Exercise objective -
Working from the records below, repeat exactly the lines starting at the line that contains "The image size is (600, 420)." and ending at the line that contains "Given: Click the red wire at pin 61", inclusive.

[[ Available records, beginning ]]

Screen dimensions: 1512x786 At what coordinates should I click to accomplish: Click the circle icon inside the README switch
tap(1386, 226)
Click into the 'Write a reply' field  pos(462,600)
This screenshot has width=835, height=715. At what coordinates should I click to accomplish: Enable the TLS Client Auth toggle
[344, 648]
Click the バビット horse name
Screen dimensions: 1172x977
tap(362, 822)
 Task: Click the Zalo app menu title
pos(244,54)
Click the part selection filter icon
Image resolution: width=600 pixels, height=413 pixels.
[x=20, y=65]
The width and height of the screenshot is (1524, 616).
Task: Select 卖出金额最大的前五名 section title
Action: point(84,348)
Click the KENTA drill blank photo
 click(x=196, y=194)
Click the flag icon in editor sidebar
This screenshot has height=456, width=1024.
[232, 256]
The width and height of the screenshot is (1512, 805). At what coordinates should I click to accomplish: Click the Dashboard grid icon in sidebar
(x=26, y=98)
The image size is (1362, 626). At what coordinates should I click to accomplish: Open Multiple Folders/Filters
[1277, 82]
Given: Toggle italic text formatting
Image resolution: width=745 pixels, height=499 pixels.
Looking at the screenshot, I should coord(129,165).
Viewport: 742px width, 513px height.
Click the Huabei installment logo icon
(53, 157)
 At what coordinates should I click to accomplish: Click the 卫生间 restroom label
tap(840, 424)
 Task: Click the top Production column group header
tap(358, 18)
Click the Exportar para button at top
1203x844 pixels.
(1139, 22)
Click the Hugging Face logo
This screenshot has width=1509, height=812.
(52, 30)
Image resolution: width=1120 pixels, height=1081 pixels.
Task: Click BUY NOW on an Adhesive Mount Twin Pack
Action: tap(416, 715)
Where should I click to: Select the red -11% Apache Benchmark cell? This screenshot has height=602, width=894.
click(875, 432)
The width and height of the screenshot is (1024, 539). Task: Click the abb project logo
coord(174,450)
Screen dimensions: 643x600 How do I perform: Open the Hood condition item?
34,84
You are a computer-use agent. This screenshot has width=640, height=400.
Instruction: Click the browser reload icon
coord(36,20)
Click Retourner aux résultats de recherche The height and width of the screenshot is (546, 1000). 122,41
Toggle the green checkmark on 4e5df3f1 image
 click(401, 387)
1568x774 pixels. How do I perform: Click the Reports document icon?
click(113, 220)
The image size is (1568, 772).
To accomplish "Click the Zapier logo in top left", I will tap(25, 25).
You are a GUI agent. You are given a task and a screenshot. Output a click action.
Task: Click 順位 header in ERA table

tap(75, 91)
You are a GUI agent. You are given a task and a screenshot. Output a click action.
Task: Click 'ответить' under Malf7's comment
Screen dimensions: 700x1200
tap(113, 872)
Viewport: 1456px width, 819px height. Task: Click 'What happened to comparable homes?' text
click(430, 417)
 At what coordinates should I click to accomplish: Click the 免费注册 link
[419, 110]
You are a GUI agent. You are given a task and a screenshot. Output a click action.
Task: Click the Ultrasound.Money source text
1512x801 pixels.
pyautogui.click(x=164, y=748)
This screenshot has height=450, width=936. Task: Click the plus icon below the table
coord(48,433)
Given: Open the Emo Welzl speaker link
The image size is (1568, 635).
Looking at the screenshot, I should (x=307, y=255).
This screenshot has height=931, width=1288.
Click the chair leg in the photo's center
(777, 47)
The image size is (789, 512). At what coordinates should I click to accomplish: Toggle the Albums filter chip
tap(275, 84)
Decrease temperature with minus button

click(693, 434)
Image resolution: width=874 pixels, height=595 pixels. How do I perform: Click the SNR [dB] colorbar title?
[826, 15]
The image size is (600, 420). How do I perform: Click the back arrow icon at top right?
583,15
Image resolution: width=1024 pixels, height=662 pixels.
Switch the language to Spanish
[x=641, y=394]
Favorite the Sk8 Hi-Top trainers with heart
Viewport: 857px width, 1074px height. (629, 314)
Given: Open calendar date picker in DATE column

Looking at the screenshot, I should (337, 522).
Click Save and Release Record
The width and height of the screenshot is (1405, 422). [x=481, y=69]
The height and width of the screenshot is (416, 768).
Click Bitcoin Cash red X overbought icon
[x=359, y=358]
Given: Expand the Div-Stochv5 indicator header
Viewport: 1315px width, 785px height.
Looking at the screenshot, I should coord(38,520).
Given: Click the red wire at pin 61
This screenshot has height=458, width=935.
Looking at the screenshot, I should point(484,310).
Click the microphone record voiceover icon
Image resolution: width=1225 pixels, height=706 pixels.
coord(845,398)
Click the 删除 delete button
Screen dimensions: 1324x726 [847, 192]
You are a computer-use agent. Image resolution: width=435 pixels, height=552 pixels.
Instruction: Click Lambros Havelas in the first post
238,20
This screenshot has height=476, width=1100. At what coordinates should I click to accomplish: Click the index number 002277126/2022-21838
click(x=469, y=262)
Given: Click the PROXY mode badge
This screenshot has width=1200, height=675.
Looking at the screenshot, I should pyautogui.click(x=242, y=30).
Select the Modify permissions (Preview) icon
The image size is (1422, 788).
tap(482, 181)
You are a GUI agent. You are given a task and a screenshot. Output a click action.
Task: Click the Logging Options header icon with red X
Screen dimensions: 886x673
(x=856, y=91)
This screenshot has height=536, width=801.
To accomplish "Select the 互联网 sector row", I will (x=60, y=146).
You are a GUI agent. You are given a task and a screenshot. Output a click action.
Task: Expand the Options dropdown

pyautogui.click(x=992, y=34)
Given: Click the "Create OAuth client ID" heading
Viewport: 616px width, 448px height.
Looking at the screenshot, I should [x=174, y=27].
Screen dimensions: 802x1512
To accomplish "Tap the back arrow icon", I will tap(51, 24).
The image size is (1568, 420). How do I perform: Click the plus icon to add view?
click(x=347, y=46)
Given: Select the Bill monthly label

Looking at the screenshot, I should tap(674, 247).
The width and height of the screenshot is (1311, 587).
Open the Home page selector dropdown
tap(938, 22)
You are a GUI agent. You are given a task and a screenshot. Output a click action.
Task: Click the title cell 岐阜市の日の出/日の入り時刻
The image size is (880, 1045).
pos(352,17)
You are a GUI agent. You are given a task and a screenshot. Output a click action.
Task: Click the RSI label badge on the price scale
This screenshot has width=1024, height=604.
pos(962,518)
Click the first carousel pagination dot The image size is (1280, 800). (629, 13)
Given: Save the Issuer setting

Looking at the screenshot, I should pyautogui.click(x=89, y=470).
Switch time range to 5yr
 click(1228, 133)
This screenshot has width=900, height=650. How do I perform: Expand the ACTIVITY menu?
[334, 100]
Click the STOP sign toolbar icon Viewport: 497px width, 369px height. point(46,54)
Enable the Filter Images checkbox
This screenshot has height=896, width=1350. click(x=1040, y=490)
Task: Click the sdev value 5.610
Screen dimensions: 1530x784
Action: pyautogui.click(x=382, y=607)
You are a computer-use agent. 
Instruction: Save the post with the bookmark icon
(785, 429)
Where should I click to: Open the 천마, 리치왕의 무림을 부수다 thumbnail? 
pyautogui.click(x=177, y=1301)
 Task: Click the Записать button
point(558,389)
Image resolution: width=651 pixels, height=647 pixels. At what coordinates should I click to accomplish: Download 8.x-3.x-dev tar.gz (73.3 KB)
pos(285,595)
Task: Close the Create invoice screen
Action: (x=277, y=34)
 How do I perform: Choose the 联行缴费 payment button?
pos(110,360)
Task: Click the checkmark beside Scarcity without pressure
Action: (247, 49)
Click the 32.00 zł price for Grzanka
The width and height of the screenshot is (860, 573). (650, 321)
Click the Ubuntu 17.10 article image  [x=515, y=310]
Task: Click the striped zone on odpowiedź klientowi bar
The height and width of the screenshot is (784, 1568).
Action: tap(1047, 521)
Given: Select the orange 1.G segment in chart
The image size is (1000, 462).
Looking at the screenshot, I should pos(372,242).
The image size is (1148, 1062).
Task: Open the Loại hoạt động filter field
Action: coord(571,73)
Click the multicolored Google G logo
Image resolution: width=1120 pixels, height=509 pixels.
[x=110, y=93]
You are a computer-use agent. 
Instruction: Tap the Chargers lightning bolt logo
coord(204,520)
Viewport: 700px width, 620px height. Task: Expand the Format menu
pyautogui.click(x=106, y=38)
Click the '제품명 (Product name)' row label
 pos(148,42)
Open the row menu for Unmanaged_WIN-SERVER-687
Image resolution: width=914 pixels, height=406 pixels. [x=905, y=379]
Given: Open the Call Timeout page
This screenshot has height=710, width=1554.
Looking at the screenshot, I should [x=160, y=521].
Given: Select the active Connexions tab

[[ Available records, end ]]

Written answer -
The image size is (600, 420). How do I perform: Click the back arrow icon at top right?
583,15
Image resolution: width=1024 pixels, height=662 pixels.
Switch the language to Spanish
[x=641, y=394]
Favorite the Sk8 Hi-Top trainers with heart
Viewport: 857px width, 1074px height. (629, 314)
Given: Open calendar date picker in DATE column

Looking at the screenshot, I should (337, 522).
Click Save and Release Record
The width and height of the screenshot is (1405, 422). [x=481, y=69]
The height and width of the screenshot is (416, 768).
Click Bitcoin Cash red X overbought icon
[x=359, y=358]
Given: Expand the Div-Stochv5 indicator header
Viewport: 1315px width, 785px height.
Looking at the screenshot, I should coord(38,520).
Given: Click the red wire at pin 61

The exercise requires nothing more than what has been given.